Signals were a feature of Unix and C from the early 1970s; at least by 1973, if not earlier. Signals were a software-based abstraction over the concept of hardware interrupts, and even today we often say that hardware interrupts are triggered by (among other reasons) an "exception" or "hardware exception".

Similarly, the fact that the concept of interrupts and exceptions are related can be seen in the later (4.2 BSD, 1983) select(2) syscall, where the third fd_set argument is for capturing "exceptional condition(s)". (https://pubs.opengroup.org/onlinepubs/9699919799/functions/s...)

Ada enjoyed the benefit of at least another 10 years of reflection and evolution in computer science when choosing the semantics of their exception mechanism. But the success of Ada's (or Ada-like) semantics hasn't yet completely redefined the concept of exceptions.

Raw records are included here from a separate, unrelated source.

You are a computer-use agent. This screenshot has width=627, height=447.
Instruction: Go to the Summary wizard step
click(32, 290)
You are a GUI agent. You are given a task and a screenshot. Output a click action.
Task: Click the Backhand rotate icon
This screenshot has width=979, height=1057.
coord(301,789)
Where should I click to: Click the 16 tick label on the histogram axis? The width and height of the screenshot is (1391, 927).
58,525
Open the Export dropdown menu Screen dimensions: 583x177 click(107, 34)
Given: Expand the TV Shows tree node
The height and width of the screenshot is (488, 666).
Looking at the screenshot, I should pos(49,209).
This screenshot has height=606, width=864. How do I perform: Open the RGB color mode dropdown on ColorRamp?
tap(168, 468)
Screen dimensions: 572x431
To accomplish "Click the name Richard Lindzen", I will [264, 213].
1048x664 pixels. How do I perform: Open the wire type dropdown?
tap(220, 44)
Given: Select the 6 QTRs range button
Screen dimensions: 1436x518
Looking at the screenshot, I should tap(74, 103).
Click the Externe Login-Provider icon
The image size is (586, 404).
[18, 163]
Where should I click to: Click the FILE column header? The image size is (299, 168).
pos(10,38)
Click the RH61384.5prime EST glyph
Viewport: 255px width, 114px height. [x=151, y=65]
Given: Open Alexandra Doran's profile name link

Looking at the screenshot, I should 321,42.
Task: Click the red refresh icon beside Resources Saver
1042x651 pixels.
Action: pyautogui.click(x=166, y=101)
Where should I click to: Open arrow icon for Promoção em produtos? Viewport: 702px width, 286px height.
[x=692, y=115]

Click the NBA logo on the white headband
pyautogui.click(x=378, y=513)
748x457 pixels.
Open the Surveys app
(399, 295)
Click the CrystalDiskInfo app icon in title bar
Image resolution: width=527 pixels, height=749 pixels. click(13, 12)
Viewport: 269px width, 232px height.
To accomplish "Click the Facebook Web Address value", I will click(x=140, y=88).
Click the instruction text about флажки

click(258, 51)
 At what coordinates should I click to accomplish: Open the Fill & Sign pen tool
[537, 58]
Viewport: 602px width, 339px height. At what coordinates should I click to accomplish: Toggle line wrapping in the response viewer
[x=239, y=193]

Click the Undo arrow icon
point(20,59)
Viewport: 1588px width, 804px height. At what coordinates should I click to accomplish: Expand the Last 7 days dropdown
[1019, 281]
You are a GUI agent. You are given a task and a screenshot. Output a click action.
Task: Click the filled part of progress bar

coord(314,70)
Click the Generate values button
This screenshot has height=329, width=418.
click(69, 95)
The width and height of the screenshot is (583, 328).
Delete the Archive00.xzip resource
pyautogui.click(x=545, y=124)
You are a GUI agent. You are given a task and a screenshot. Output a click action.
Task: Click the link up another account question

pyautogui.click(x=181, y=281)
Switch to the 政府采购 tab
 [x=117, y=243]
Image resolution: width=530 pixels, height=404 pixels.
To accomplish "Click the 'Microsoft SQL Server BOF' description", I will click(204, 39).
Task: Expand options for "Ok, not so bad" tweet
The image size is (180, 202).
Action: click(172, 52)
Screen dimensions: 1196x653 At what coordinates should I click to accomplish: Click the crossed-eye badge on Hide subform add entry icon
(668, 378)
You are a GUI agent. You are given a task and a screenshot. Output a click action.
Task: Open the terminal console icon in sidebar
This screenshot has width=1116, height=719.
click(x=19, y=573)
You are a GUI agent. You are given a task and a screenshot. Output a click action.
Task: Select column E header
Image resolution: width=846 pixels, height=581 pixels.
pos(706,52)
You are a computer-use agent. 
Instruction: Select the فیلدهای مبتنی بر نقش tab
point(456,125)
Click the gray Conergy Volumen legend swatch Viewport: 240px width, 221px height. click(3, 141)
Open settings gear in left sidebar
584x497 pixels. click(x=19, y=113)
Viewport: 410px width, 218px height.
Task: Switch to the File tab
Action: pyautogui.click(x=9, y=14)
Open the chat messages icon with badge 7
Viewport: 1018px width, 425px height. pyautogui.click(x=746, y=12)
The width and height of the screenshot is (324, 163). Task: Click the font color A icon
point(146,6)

jacquesm · on Dec 19, 2022

Ada was unobtanium for a long time for mere mortals like myself. In 1983 I was 18 and had access to a C compiler, an Ada compiler would have cost me an arm, a leg and my still to be first born, and information about the language was pretty much limited to what you could get from magazine articles of people that had maybe at some point known someone who had seen an Ada compiler in the wild.

The only other realistic options outside of government/enterprise were Pascal, BASIC and assembler, and within the bulk of the work was done in COBOL.

int_19h · on Dec 20, 2022

It's interesting just how far back the mechanism goes even beyond that. Some early structured PLs had non-local computed gotos, which turn out to map pretty close to exceptions, especially on implementation level - the need to unwind the stack etc. Some early papers on implementation even talk about using region maps for a zero-cost non-branching path, similar to the modern approach to C++ exceptions.

heywhatupboys · on Dec 19, 2022

kinda does though. floating point exception vectors are a thing and settable from most compiler impls

dahfizz · on Dec 19, 2022

fenv is available in standard C99. There is a GNU extension to trap and throw a signal when a fp error is hit (feenableexcept). I would definitely argue that signals != exceptions.

olliej · on Dec 19, 2022

This is simply standard using the builtins that the major c++ compilers already have. It does not remove the absurd “overflow is UB” semantics that introduces security bugs.

gustedt · on Dec 19, 2022

Only that here we are talking about C. But yes, most C compilers already seem to have this as builtins.

olliej · on Dec 19, 2022

haha, I'm so used to reading C++2x I assumed C++ - however the problem exists in both :-/

RcouF1uZ4gsC · on Dec 19, 2022

One major concern with these type of safety functions is that you have to explicitly opt in. If you are actually thinking about the need to call these function, you are already thinking about overflow.

jacquesm · on Dec 19, 2022

> If you are actually thinking about the need to call these function, you are already thinking about overflow.

As you should, for any datatype.

jdhdjdbdjdbd · on Dec 19, 2022

And that's why you use C in the first place?